▶ What needs to be done
Reproduce the lines starting with the one that contains "will click(516, 46)." and continuing to the end of the records, keeping both ends.

▶ Extracted material
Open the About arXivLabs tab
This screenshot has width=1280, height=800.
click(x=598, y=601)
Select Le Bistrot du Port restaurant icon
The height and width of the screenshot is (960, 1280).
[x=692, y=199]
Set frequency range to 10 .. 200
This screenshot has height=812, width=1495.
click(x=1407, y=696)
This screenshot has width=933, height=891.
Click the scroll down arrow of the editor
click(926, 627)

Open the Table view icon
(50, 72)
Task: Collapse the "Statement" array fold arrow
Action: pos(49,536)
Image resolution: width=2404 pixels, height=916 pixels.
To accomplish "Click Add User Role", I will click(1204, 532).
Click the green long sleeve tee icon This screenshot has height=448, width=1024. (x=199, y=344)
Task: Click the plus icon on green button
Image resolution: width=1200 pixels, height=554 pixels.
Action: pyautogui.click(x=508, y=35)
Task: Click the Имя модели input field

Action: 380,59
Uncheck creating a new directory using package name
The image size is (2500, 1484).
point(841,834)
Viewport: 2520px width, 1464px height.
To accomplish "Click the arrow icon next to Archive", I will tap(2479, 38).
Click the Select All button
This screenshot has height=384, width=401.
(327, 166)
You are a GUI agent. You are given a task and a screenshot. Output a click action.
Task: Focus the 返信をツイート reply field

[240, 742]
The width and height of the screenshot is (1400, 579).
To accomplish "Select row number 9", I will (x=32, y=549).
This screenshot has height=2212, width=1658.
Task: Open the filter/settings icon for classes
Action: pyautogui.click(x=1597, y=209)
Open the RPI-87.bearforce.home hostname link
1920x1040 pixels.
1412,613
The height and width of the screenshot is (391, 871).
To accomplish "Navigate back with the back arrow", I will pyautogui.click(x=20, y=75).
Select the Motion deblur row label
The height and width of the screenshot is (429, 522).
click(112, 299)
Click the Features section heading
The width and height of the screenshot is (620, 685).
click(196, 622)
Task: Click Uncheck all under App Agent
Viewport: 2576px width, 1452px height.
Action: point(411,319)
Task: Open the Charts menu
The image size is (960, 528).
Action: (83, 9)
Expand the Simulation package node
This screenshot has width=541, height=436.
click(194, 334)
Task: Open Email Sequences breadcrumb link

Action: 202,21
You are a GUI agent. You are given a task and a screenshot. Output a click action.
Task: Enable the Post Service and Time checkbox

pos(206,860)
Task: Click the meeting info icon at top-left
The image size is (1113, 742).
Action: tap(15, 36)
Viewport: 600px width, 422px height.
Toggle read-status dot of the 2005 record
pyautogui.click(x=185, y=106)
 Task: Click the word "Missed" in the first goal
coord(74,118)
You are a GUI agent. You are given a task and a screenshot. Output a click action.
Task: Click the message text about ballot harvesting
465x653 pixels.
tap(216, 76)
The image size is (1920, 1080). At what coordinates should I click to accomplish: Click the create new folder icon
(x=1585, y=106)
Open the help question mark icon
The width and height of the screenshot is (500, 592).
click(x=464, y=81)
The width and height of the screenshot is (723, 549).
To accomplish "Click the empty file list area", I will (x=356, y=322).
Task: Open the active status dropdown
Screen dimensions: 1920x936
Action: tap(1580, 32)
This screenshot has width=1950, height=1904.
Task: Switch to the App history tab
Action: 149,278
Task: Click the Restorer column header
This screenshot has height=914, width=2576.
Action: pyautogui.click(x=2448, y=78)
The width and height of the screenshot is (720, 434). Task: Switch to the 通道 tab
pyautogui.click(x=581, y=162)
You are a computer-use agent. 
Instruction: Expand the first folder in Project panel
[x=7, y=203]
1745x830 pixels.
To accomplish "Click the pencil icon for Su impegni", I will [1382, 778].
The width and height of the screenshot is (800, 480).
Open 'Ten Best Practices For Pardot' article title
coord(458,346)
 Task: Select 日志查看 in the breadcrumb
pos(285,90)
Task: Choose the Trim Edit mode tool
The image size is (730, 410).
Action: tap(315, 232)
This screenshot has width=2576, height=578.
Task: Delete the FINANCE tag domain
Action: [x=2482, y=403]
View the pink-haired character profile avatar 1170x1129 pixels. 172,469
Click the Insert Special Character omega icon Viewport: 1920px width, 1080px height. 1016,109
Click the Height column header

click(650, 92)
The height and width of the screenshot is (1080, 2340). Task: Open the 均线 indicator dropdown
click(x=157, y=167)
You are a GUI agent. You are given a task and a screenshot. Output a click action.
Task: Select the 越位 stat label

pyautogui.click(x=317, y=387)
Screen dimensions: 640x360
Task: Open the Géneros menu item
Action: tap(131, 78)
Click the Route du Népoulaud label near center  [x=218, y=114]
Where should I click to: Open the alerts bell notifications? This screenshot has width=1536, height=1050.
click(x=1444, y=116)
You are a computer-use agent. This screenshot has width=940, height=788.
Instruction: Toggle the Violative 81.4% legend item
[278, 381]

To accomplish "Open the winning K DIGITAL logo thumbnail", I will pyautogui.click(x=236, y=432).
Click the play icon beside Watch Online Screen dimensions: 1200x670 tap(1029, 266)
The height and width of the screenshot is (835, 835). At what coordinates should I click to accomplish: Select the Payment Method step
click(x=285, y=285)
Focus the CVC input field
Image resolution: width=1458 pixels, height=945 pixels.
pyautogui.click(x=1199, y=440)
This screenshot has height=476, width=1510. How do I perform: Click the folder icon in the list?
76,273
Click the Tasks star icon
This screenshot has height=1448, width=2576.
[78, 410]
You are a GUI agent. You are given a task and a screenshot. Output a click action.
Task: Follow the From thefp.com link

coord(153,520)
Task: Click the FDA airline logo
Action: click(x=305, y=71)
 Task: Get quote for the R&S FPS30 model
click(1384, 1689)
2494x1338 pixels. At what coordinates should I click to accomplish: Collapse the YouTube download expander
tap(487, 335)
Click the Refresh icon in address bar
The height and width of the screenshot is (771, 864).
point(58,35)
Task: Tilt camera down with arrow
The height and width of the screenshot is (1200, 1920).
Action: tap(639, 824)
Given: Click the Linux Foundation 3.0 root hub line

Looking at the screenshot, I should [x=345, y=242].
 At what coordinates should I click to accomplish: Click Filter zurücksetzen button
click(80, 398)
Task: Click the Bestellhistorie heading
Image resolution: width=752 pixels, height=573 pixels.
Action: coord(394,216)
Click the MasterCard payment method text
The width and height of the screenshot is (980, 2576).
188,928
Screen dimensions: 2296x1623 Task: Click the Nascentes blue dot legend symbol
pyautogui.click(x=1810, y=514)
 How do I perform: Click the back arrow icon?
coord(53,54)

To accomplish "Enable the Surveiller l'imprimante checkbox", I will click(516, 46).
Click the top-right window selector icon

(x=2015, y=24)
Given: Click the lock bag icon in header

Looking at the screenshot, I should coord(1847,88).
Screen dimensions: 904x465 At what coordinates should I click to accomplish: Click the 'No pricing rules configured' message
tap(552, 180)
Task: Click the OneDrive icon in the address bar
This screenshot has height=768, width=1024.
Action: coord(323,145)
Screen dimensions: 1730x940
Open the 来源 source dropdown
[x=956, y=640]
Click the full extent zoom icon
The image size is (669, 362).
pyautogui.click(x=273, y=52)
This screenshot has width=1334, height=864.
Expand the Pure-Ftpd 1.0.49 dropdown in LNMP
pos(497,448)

▶ Solved exercise
To accomplish "Enable the Surveiller l'imprimante checkbox", I will click(516, 46).
Click the top-right window selector icon

(x=2015, y=24)
Given: Click the lock bag icon in header

Looking at the screenshot, I should coord(1847,88).
Screen dimensions: 904x465 At what coordinates should I click to accomplish: Click the 'No pricing rules configured' message
tap(552, 180)
Task: Click the OneDrive icon in the address bar
This screenshot has height=768, width=1024.
Action: coord(323,145)
Screen dimensions: 1730x940
Open the 来源 source dropdown
[x=956, y=640]
Click the full extent zoom icon
The image size is (669, 362).
pyautogui.click(x=273, y=52)
This screenshot has width=1334, height=864.
Expand the Pure-Ftpd 1.0.49 dropdown in LNMP
pos(497,448)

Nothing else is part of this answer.